I am looking all over google to find a LED Lumans Chart.
You know to tell me how many Lumans an LED is to say be a Flashlight or how many Lumans an LED is to be a Light Ficture.

I just find how many Lumans to be a Bulb for the House and things like this.

LED are used in Clock Radios and in Flashlights and Lightting Remotes.

But I need a chart to help give me a Guid to how Bright it is.
Thanks
 
I'm pretty sure LED manufacturers specify the output in lumens in the device specifications. Or is that not what you mean?
 
  • A 100 watt Bulb is rated at approximately 1700 lumens
  • A 60 watt incandescent bulb is rated at approximately 800 lumens
  • A 40 watt bulb is rated at approximately 400 lumens
  • A 25 watt bulb is rated at approximately 180 lumens
  • A 4 watt night light bulb is rated at approximately 20 lumens
From **broken link removed**
 
Just as a matter of interest, I'm in the process of upgrading most of my lighting to LED.

I've just fitted ten 10W LED 'bulbs' in existing fittings over the last few weeks, replacing 20W CFL ones - they are not only considerably brighter, are nice and 'daylight', but also come on at full brightness - I'm VERY impressed with them (even after I tried to change three in the main living room light, only to find the fitting was ES and not BC :D - so I ordered some cheap ES/BC adaptors from Amazon).
 
We got LED spots in our kitchen - Mrs got the really expensive ones - about £6 each I think.
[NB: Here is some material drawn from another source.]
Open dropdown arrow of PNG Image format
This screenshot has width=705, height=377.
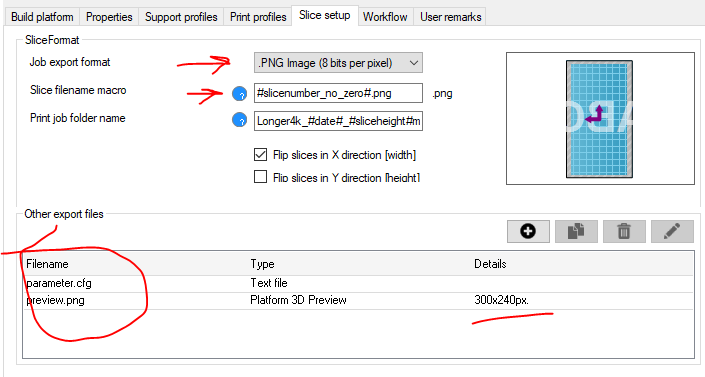point(414,63)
They goooooodddd....
 
Those are the ones. The halogen ones never lasted long, and with 4 of them it was a lot of juice for what never seemed like a lot of light. I think the new ones are Phillips but I may be wrong.
 
Those are the ones. The halogen ones never lasted long, and with 4 of them it was a lot of juice for what never seemed like a lot of light. I think the new ones are Phillips but I may be wrong.

Presumably, like my 'bulbs', the GU10's use about 1/6th the power of the originals (and run much cooler).
 
lumens is not allways quoted for individual leds, the fitting has an effect, I have noticed that some sellers are enthusiastic about their lumens figures, leds are more commonly quoted in candlepower, to light up an a4 size picture I'd guess you'd need about 10 candle power or 10,000 mcd.
 
My CFL bulbs work pretty well. Just the ones outside in winter and the 23W ones noticeably take time to brighten when turned on.
I picked 3000k and 3500k color temperatures which are Bright White, not yellow/pink warm white and not blue cool white.
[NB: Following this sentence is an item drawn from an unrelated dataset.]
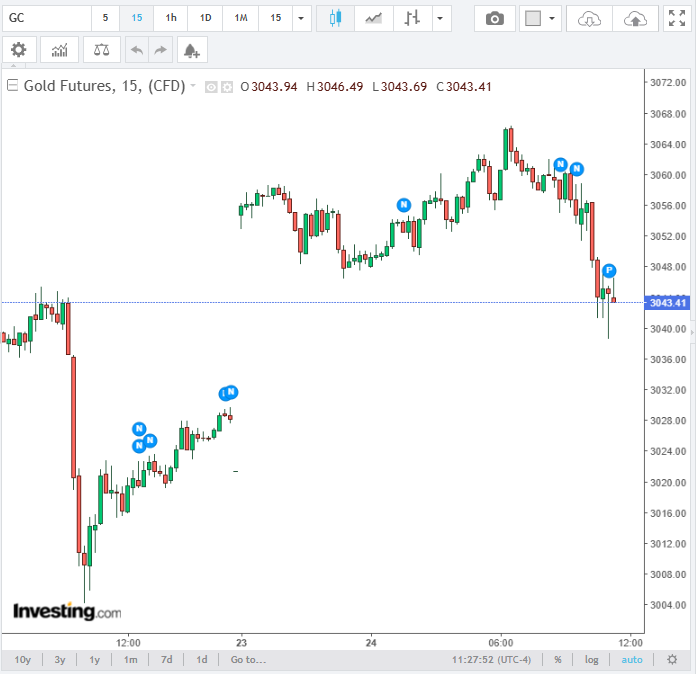The image size is (696, 674).
Task: Toggle percentage scale with the % button
Action: [x=557, y=660]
CFL bulbs last for about 5 or 10 years and are inexpensive. It is crazy to replace them with an LED bulb that lasts longer than humans and costs 6 times more unless you are very young and can get a loan.
 
CFL bulbs last for about 5 or 10 years and are inexpensive. It is crazy to replace them with an LED bulb that lasts longer than humans and costs 6 times more unless you are very young and can get a loan.

Half the price to run, and considerably brighter (so less than half price) - plus no warm up time.

I'm also somewhat dubious about 'lasts longer than humans' :D - the 'claimed' life is >50,000 hours.
 
I have a spot/flood that takes about 5-10 minutes to reach full brightness in the bathroom. Not sure of it's type. It's kinda a blessing and a curse, but the batch has a LED night light with a dark sensor, Whenever you want to clean the bathroom, you have to turn the light on and wait.

I visited a fried that had CFL's in the basement and in an unprotected fixture and a low ceiling,, typical in basements, my head and the light collided. Not good for the CFL.

One 40 W equivalent LED lamp, I purchased, the envelope was so fragile, it did not make it through shipment.

Two 3-way (3-intensities using 3-way socket) LED bulbs by SWITCHLED have been fantastic.